(TASK DATA)

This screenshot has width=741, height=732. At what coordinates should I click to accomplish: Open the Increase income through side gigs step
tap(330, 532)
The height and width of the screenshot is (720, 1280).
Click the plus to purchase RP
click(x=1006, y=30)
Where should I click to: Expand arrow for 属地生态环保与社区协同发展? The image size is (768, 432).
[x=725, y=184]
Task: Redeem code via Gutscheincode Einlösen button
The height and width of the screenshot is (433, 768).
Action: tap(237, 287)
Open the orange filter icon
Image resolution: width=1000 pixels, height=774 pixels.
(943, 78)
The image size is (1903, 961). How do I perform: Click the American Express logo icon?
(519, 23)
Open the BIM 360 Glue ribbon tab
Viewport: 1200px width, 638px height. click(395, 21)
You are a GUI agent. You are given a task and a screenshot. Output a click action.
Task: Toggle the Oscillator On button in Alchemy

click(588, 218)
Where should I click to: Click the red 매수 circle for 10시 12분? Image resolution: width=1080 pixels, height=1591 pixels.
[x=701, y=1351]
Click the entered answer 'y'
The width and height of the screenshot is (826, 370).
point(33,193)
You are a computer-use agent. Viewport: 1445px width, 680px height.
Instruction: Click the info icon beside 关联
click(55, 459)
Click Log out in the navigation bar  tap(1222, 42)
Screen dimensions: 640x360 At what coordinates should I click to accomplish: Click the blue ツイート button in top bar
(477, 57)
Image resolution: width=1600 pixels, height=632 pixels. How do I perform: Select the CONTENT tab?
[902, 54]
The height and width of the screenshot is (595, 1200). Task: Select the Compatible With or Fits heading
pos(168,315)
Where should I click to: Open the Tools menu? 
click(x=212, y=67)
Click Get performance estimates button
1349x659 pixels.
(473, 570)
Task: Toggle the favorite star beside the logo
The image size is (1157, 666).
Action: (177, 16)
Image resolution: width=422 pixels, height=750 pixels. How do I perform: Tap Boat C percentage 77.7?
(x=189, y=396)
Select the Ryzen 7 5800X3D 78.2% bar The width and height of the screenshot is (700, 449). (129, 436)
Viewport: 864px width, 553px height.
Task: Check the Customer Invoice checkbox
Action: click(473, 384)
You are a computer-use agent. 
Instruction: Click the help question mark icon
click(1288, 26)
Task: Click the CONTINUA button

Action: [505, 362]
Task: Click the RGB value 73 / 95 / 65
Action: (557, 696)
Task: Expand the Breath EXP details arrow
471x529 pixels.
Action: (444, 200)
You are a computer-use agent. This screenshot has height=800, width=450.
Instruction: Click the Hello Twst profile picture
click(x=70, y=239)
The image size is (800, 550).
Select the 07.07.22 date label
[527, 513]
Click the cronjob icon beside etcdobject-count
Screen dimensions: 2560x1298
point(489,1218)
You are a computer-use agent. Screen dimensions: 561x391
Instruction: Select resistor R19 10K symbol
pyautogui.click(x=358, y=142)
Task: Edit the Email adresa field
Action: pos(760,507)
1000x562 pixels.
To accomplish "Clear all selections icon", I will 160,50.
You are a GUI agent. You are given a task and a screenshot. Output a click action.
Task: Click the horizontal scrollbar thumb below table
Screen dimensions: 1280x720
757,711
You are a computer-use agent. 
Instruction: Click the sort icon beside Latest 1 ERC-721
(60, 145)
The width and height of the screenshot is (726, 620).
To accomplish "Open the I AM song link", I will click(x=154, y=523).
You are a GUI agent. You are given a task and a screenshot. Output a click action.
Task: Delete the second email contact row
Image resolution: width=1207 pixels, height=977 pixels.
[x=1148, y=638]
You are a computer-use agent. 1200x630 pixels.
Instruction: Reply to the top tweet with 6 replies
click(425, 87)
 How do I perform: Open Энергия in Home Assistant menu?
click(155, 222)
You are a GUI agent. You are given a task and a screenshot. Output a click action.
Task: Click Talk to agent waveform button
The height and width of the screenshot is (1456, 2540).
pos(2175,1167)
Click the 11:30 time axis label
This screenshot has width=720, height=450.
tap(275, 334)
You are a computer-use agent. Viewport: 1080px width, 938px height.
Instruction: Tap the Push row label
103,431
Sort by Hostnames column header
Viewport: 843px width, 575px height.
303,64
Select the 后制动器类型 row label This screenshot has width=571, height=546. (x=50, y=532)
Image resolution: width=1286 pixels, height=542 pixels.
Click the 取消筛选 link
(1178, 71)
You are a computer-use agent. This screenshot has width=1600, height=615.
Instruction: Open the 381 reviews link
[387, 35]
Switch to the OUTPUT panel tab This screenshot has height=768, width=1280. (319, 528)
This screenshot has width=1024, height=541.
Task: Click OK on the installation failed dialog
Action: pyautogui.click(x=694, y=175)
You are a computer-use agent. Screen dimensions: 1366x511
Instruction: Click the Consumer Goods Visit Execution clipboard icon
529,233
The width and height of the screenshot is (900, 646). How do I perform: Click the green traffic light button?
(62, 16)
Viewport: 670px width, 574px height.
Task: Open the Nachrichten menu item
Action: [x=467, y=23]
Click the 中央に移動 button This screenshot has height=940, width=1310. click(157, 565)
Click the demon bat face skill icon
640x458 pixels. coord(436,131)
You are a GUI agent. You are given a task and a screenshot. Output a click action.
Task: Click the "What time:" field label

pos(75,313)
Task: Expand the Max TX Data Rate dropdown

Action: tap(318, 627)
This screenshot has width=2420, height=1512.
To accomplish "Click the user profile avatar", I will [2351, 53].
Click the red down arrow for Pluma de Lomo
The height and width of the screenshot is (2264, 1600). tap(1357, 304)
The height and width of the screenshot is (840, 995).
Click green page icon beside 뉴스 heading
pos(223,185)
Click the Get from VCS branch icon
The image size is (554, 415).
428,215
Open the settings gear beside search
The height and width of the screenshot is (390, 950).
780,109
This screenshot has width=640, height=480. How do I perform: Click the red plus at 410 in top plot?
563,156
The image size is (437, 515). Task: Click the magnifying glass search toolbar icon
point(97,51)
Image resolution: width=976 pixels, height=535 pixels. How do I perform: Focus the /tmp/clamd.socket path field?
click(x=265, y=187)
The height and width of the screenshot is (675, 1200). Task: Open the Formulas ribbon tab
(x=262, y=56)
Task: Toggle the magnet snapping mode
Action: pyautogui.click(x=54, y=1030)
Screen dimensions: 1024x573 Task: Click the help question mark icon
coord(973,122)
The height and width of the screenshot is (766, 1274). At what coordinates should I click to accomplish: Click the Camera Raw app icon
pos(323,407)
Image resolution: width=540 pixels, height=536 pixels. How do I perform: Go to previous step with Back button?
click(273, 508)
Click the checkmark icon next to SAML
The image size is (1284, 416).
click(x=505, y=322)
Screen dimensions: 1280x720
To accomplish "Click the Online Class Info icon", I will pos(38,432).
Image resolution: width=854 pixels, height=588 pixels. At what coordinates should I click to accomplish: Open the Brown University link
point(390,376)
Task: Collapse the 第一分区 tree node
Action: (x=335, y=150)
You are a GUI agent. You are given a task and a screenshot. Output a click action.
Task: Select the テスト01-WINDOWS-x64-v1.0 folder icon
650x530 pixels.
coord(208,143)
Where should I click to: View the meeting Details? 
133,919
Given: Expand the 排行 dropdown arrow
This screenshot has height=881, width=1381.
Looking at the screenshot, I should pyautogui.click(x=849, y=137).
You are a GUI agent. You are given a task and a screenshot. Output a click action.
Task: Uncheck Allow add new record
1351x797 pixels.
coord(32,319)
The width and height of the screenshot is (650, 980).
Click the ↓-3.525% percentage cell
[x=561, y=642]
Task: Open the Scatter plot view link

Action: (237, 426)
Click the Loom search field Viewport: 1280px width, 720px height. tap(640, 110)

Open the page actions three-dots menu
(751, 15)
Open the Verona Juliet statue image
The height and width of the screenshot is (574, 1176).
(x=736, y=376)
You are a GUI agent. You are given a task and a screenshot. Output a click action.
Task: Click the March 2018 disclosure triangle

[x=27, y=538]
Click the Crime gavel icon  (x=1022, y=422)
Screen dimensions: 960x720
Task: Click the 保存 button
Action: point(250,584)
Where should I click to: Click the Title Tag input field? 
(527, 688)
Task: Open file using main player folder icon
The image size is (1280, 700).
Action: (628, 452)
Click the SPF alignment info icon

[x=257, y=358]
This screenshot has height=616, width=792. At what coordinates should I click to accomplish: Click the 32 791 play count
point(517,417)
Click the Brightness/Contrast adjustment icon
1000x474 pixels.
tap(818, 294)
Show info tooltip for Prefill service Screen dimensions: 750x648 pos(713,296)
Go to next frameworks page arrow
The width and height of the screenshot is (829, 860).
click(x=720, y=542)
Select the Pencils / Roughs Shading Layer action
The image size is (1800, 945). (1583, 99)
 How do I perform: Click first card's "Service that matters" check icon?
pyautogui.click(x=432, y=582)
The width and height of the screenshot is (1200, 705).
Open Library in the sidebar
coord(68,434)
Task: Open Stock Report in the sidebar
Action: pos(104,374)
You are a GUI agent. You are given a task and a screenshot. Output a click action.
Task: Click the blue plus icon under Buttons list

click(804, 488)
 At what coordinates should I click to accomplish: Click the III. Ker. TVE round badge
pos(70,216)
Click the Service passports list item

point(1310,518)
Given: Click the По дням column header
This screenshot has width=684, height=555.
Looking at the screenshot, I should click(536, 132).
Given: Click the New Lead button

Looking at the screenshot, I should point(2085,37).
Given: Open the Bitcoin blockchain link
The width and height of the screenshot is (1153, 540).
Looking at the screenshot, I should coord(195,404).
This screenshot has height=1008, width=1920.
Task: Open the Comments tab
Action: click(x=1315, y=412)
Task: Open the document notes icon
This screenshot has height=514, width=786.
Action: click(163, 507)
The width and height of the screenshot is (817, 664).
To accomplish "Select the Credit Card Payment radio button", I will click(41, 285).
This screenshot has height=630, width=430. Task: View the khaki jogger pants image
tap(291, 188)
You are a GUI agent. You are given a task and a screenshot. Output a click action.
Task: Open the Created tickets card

(End TASK DATA)

### PROBLEM REQUIREMENTS
Up to and including the final line of the data above, please copy every line exactly, starting from the one that contains "The width and height of the screenshot is (829, 860).".

### EXPECTED OUTPUT
The width and height of the screenshot is (829, 860).
click(x=720, y=542)
Select the Pencils / Roughs Shading Layer action
The image size is (1800, 945). (1583, 99)
 How do I perform: Click first card's "Service that matters" check icon?
pyautogui.click(x=432, y=582)
The width and height of the screenshot is (1200, 705).
Open Library in the sidebar
coord(68,434)
Task: Open Stock Report in the sidebar
Action: pos(104,374)
You are a GUI agent. You are given a task and a screenshot. Output a click action.
Task: Click the blue plus icon under Buttons list

click(804, 488)
 At what coordinates should I click to accomplish: Click the III. Ker. TVE round badge
pos(70,216)
Click the Service passports list item

point(1310,518)
Given: Click the По дням column header
This screenshot has width=684, height=555.
Looking at the screenshot, I should click(536, 132).
Given: Click the New Lead button

Looking at the screenshot, I should point(2085,37).
Given: Open the Bitcoin blockchain link
The width and height of the screenshot is (1153, 540).
Looking at the screenshot, I should coord(195,404).
This screenshot has height=1008, width=1920.
Task: Open the Comments tab
Action: click(x=1315, y=412)
Task: Open the document notes icon
This screenshot has height=514, width=786.
Action: click(163, 507)
The width and height of the screenshot is (817, 664).
To accomplish "Select the Credit Card Payment radio button", I will click(41, 285).
This screenshot has height=630, width=430. Task: View the khaki jogger pants image
tap(291, 188)
You are a GUI agent. You are given a task and a screenshot. Output a click action.
Task: Open the Created tickets card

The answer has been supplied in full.